Speaking with us, SWAFAX project leader Ian Rowland, said two studies had been completed that showed certain extracts contained high levels of antioxidant polyphenols.
“Land plants have all these polyphenols in them but seaweeds have never really been studied for their antioxidant potential – so we are looking at that and the results are very encouraging,” said Rowland, the director of research and head of the Hugh Sinclair Unit of Human Nutrition at Reading University.
“One of the most important things with polyphenols whether they are from seaweeds or land plants is how easily they are absorbed in the body.”
Ascophyllum seaweed had shown the best potential in this area.
“The antioxidant content can be up to 15% of the weight of the seaweed,” Rowland said. “Some of them are similar to land plants but not all of them. The best potential we have seen is for phlorotannins which are found in brown seaweeds like Ascophyllum.”

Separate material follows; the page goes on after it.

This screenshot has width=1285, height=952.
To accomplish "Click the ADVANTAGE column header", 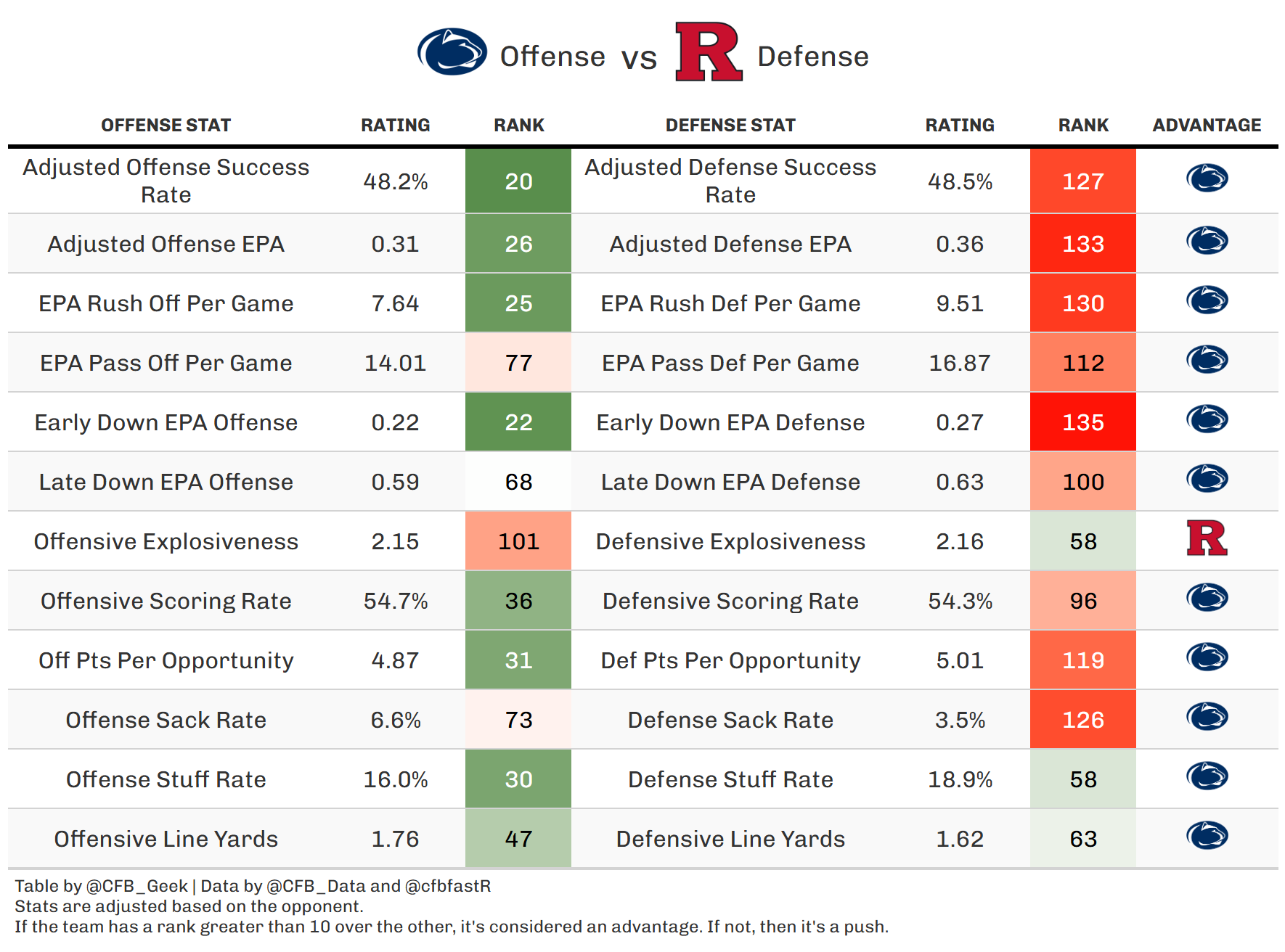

Rowland said seaweed was abundant and offered high-end potential as to date it was mainly used as a whole food or as a source for basic vitamins and minerals.
The two year old project was slated to complete already but has been extended until April when the final study will finish. The studies will then be sent to nutrition journals for assessment and potential publication.
The project has worked with three small to medium enterprises (SMEs) – Irish firm Marigot which specialises in seaweed mineral extraction; Hebridean Seaweed in Scotland and Mesosystem, based out of Spain.
There are also three RTD providers - CyberColloids and the Universities of Reading and Ulster.
World production of seaweeds stood at 16 million tonnes in 2008, with 93% cultivated and 7% harvested in the wild.